The Internet is a lifeline during COVID-19, but there are concerns
April 22, 2020
During this COVID-19 crisis, the Internet and our cell phones have been a lifeline. The technology we currently have has allowed us to connect. The school, though different as continued to be able to teach students long distant. You can take free tours of famous museums, learn how to paint or how to play the guitar. You don’t have to step foot into a bank, order anything you may need online. However, maybe the most important thing is you can talk to and visit with anyone anywhere in the world.

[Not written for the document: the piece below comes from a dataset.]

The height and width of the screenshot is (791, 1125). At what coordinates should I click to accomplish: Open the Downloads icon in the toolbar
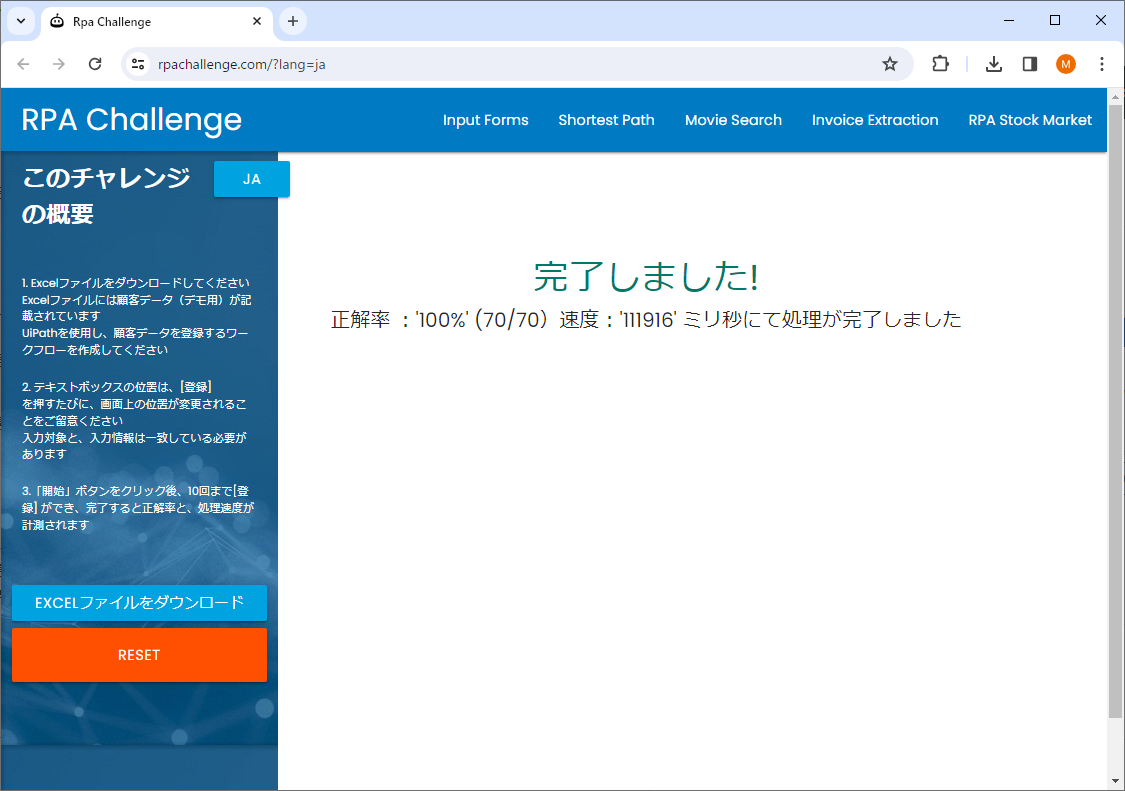coord(993,63)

We must have these abilities, and we are very thankful. However, with that luxury, there are areas of concern. From the recent 60 Minutes program, they reported that “Many of us look for connection in social media and the news, but too much of that can be harmful. A preliminary study was done in China after the outbreak found that high social media exposure nearly doubled one’s chances of depression and anxiety.”
They interviewed Dr. Yuval Neria, and he said, “We know already from previous disasters that ongoing anxiety during trauma is a huge risk factor for PTSD and depression in the long term.” Yuval Neria is the director of trauma and post-traumatic stress disorder at the New York State Psychiatric Institute.
His concern is the high exposure to COVID-19 news, and the repeat of anxiety only increases the chance of depression.
CBS also did a study that determined “that 50% of teenagers feel addicted to their phone.” During that discussion, they pointed out that “Nighttime cell phone use increases anxiety and depression while lowering self-esteem and emotional wellbeing.” It was also acknowledged that “teen depression has risen 70% during the last 20 years.”
Lisa Damour is a Psychologist and CBS News contributor. She pointed out that “Nighttime phone use leads to poor sleep habits and leads to increases in delinquency and depression.
Phone time replaces sleep, and the screen light suppresses melatonin.” It continues to stimulate the brain. “On top of that, depressed teens use social media more often.”
She noted that girls get less sleep than boys, which may be the cause of a higher depression rate among girls.
She pointed out that you should “start with good habits at a young age. Enforce digital curfews. Put the family charging station in the parent’s room. Model correct usage as adults and expect resistance from the children.”
I did further study and found that “parents of children between the ages of 8-18 are on their phone nine plus hours daily. 78% believe they are a good role model for their children.”
Average daily hours spent on the Internet is, age 1-12 is six hours a day while between the age 13-18 nine hours a day is the average. According to Safe Search Kids, here are a few more the stats that are interesting. “A whopping 77 % of teens between the ages of 12 and 17 own a cell phone. Furthermore, 56% of tweens (ages 8 through 12) own a cell phone, 75% of teen drivers admitted to texting while driving, 28 % of teens admitted to sending inappropriate pictures via text” which is a significant concern, because of the risk involved with criminals who can abduct and do great harm to ignorant children. There is also, as we all know, internet sites, that no-one should visit, let alone children.
A large group of parents was asked what age would be appropriate for a child to get their first cell phone, and 22% of those parents felt that 10 was the right age.
At another site, they reported that nationally “at least nine out of ten 16-year-olds have their own handset, as do more than 40 percent of grade school children.”
The rewards of having the Internet are many. What would we be doing without it? However, there are risks, and we need to address those risks diligently. As tired as we are of this situation, it doesn’t mean we ignore the concerns.